Hi everyone,
I’ve been following Mozilla’s recent discussions around adding AI-driven features to Firefox, especially the emphasis on user control, privacy, and safety as browsers become more agent-like.
I’ve been working on autonomous agent workflows outside the browser, and one question keeps coming up that feels very relevant to AI-powered browsing:
Where should the identity and execution boundary for an AI agent live?
In many agent systems today, things become risky not just because of prompt injection or model behavior, but because agents end up operating directly with a user’s real credentials or accounts. Once that happens, the blast radius is hard to reason about, and workarounds like shared inboxes or temporary accounts tend to appear.

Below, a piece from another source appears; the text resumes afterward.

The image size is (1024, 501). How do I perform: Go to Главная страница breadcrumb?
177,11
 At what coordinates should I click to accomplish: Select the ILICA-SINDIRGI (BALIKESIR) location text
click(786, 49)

One observation we’ve made is that if agents operate with their own delegated, scoped identities and assets, instead of touching real user credentials, a lot of these risks become easier to contain by design. Even if an agent is manipulated, its actions are limited to what that delegated identity is allowed to do.

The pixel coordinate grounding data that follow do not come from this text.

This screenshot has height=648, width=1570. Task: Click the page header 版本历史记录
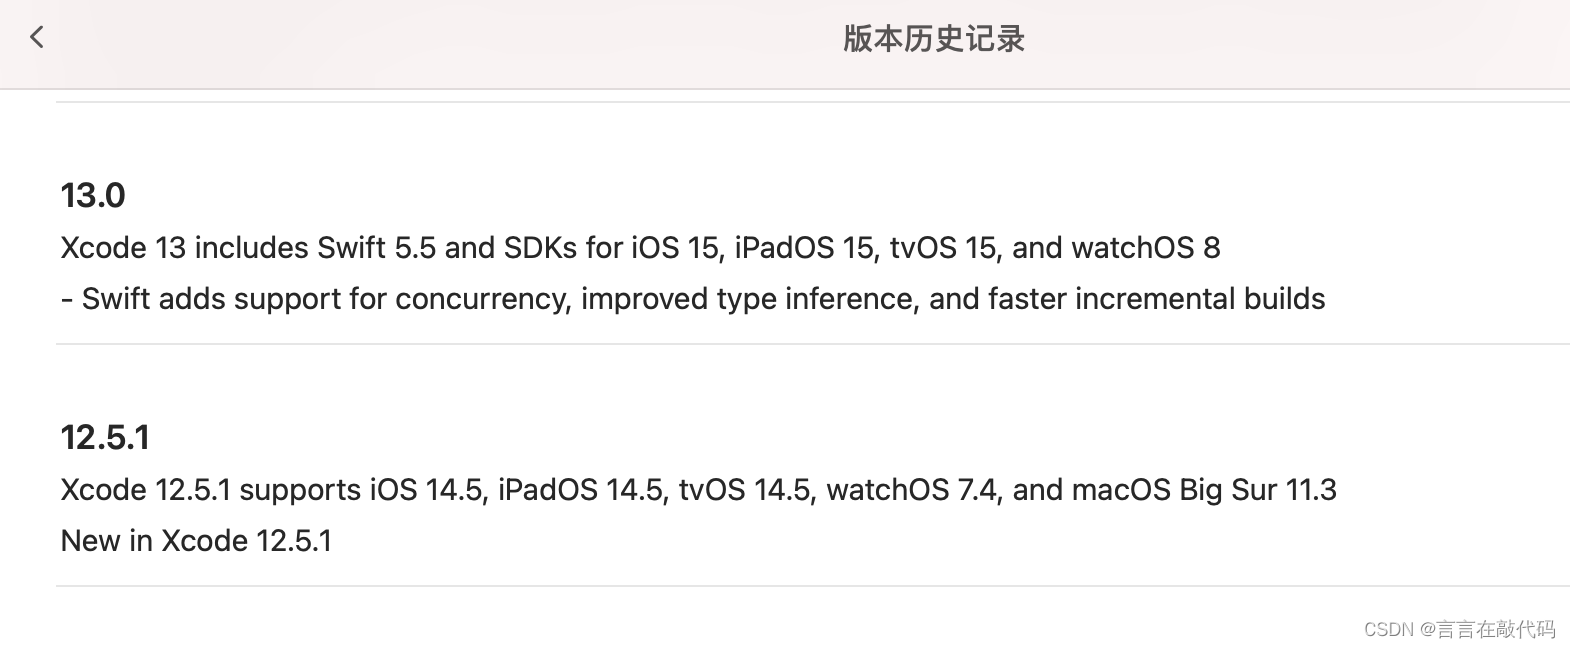coord(934,40)
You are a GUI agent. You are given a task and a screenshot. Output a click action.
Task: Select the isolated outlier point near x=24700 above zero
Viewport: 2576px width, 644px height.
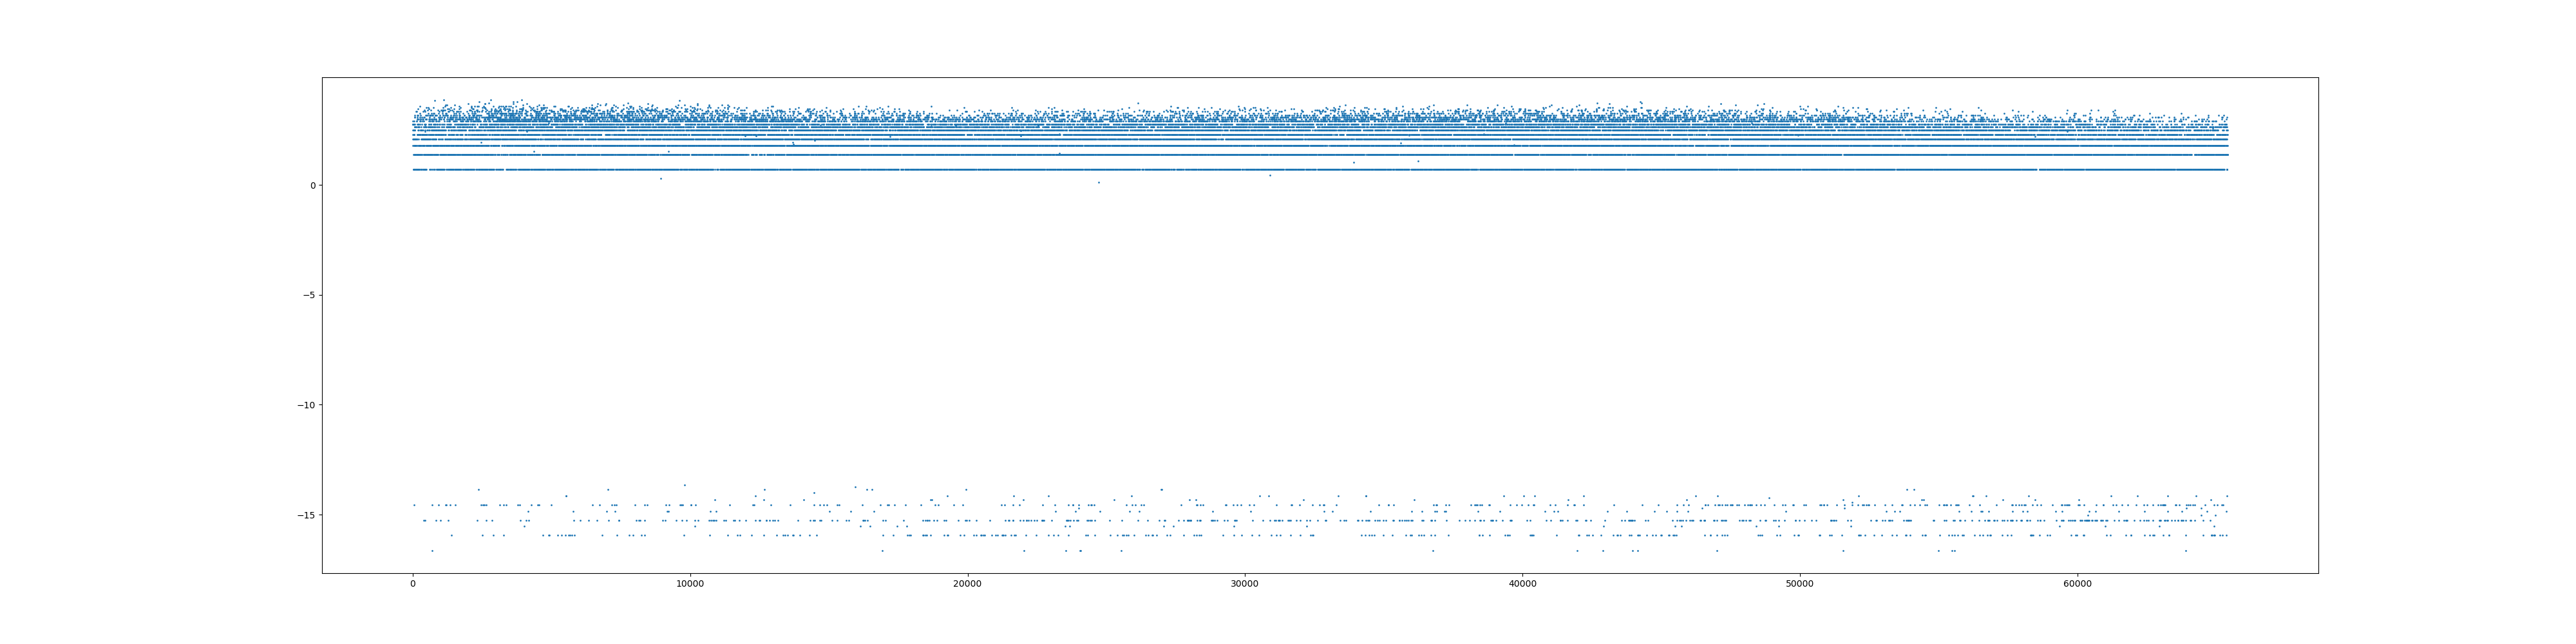pyautogui.click(x=1098, y=182)
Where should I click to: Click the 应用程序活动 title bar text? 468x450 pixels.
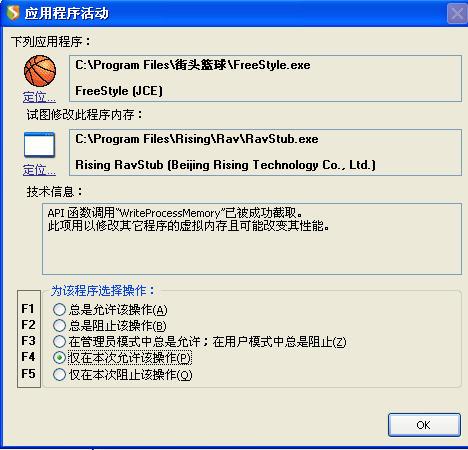(67, 13)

I’m curious how folks thinking about AI features in Firefox view this boundary:
Should agents in the browser ever act directly as the user?
Or should they operate with separate, constrained identities that represent delegated intent?
How does this intersect with prompt injection, account safety, and user trust?
Not pitching anything here, just genuinely interested in how the Firefox community and Mozilla engineers think about this problem space as AI capabilities in the browser deepen.
Looking forward to learning from the discussion.
Thanks,
Sid